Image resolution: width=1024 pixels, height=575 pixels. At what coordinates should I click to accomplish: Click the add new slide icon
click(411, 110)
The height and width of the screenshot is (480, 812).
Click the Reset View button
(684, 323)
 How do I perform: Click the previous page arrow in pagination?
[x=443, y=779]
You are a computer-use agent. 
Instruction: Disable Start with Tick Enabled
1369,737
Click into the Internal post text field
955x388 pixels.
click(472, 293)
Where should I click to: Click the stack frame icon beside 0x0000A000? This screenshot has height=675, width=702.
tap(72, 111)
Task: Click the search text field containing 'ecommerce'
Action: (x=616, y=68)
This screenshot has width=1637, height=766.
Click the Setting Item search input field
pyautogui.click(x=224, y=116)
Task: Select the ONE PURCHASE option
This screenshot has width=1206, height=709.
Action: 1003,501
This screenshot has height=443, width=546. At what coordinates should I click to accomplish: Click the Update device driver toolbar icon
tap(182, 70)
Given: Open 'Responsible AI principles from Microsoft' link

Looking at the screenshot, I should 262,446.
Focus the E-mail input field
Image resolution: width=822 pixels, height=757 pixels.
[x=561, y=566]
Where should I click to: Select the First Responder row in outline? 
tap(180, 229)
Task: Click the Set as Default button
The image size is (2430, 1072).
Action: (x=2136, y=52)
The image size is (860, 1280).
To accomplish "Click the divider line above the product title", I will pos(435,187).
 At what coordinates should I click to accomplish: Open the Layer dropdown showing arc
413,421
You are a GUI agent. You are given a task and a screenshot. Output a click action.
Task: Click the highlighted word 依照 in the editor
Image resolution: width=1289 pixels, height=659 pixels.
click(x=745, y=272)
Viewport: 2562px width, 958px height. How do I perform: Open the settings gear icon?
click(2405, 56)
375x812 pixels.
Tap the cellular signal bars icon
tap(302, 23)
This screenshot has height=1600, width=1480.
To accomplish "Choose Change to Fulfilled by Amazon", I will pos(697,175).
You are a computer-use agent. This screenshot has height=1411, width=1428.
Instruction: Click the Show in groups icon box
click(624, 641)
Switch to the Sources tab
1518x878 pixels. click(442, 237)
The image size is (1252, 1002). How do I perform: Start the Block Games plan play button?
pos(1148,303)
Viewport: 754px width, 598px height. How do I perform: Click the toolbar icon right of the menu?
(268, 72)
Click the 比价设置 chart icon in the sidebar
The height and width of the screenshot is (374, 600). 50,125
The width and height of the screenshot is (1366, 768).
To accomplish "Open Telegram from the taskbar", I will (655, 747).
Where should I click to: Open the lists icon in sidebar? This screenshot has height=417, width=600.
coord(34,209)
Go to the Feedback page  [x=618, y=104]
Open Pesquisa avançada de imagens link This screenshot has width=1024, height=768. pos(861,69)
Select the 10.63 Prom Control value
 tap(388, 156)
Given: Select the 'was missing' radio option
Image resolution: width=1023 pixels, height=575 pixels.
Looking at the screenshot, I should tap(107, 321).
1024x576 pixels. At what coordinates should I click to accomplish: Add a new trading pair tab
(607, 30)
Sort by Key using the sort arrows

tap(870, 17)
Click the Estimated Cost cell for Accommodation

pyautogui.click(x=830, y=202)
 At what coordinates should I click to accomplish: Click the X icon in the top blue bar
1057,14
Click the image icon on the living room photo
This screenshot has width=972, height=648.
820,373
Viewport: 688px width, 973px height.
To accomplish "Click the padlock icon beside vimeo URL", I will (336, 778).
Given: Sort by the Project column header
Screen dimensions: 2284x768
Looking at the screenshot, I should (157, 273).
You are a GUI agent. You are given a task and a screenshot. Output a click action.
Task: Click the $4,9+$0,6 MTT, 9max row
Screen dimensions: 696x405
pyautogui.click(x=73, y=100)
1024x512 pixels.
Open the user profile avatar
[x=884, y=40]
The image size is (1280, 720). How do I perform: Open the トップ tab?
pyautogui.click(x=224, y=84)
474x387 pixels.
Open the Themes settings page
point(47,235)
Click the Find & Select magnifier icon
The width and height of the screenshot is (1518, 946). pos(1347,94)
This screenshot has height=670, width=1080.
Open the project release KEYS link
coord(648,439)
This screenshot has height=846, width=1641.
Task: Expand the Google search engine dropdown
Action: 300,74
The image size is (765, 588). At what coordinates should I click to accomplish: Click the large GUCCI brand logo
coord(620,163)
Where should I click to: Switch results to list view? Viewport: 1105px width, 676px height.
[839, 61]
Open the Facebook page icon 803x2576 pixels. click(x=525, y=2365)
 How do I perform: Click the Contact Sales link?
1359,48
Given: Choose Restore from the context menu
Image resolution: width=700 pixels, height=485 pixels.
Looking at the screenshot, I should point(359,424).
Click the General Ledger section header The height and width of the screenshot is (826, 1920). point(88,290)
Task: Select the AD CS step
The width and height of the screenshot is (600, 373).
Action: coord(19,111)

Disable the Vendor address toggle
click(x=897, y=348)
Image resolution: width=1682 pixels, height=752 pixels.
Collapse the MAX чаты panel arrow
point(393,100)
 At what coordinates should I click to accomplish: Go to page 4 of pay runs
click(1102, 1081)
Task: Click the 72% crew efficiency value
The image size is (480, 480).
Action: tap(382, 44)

++++++++++

» **Work item**: Please find every line in the records above that holds the word "will" and copy it.

» **Response below**:
To accomplish "Click the divider line above the product title", I will pos(435,187).
To accomplish "Choose Change to Fulfilled by Amazon", I will pos(697,175).
To accomplish "Open Telegram from the taskbar", I will (655, 747).
To accomplish "Click the padlock icon beside vimeo URL", I will (336, 778).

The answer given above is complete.